(THE RECORDS):
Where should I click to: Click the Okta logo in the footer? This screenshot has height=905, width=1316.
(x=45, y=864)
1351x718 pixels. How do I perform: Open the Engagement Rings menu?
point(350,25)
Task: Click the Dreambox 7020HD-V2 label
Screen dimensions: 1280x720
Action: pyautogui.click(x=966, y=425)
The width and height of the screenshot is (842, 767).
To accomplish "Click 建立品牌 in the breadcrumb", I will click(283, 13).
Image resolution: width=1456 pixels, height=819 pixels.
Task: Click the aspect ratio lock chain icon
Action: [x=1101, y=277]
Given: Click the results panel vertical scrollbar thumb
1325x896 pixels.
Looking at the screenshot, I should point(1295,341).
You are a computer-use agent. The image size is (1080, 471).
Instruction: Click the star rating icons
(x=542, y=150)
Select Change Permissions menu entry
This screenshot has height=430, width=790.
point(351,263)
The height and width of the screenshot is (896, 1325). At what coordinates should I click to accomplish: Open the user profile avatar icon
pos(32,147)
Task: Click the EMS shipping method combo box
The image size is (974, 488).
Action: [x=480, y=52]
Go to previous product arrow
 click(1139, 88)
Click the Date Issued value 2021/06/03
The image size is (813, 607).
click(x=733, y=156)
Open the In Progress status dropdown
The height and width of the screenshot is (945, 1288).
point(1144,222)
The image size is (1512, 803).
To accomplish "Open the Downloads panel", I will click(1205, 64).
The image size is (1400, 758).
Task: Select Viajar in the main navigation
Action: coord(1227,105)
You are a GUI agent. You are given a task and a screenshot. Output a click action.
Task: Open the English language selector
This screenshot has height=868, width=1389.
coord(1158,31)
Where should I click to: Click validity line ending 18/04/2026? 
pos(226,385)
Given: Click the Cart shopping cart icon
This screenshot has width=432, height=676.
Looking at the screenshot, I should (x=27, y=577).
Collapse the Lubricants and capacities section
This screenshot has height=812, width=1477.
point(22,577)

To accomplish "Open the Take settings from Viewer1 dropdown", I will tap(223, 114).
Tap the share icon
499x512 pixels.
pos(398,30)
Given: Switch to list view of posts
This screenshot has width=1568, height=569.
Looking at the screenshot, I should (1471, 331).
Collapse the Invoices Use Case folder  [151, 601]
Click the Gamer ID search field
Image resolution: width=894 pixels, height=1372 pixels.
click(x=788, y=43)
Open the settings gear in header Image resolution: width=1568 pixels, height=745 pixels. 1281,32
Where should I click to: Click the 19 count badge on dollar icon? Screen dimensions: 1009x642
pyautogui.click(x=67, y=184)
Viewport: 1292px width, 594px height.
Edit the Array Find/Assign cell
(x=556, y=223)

(WHAT NEEDS TO BE DONE): Please substitute "navigation trail" for "breadcrumb" in the part of the listing that opens with its first line and closes with the line containing "Looking at the screenshot, I should point(1295,341).", and give those lines again with nothing else changed.

(EXERCISE RESULT):
Where should I click to: Click the Okta logo in the footer? This screenshot has height=905, width=1316.
(x=45, y=864)
1351x718 pixels. How do I perform: Open the Engagement Rings menu?
point(350,25)
Task: Click the Dreambox 7020HD-V2 label
Screen dimensions: 1280x720
Action: pyautogui.click(x=966, y=425)
The width and height of the screenshot is (842, 767).
To accomplish "Click 建立品牌 in the navigation trail", I will click(283, 13).
Image resolution: width=1456 pixels, height=819 pixels.
Task: Click the aspect ratio lock chain icon
Action: [x=1101, y=277]
Given: Click the results panel vertical scrollbar thumb
1325x896 pixels.
Looking at the screenshot, I should point(1295,341).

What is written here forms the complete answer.